━━━ GIVEN INFORMATION
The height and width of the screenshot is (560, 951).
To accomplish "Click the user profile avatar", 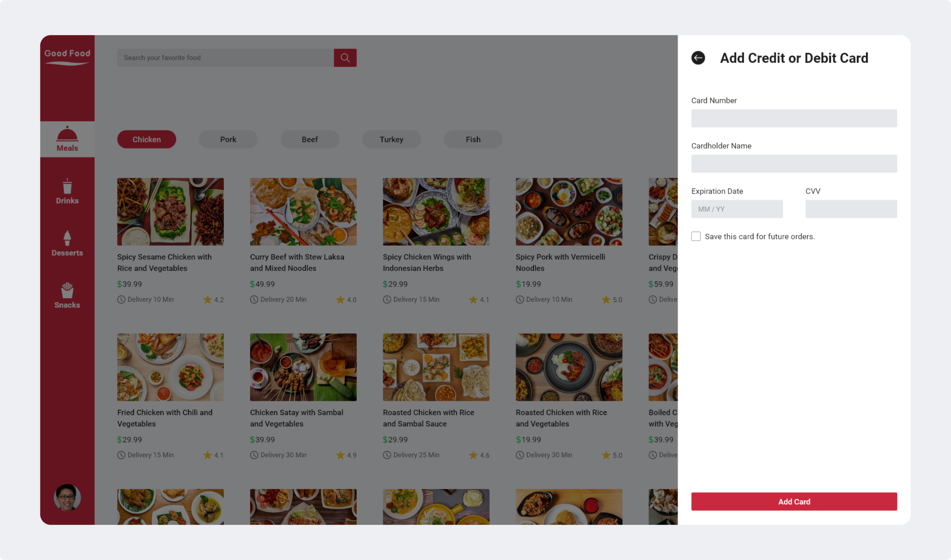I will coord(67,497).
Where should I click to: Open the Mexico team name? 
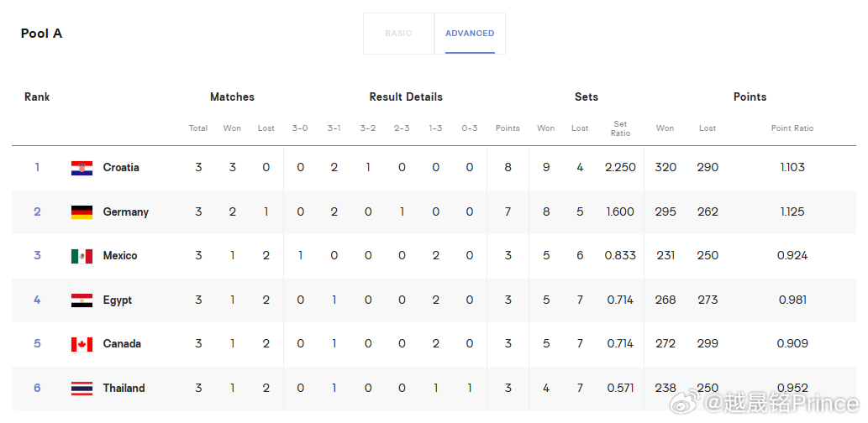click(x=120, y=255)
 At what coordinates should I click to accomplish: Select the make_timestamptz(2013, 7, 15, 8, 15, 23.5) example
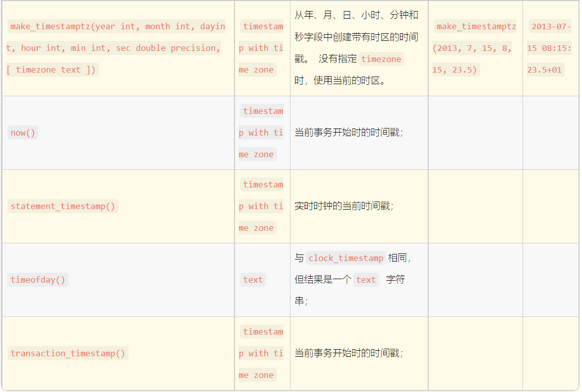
━━━━━━
» **WORK ITEM**
Starting at the line that contains "Where should I", retype every line through the end of the material exactly as written, including both end lines but no pictures.

» **SOLUTION TO THIS EXERCISE**
Where should I click to: Open the Mexico team name? 
click(x=120, y=255)
 At what coordinates should I click to accomplish: Select the make_timestamptz(2013, 7, 15, 8, 15, 23.5) example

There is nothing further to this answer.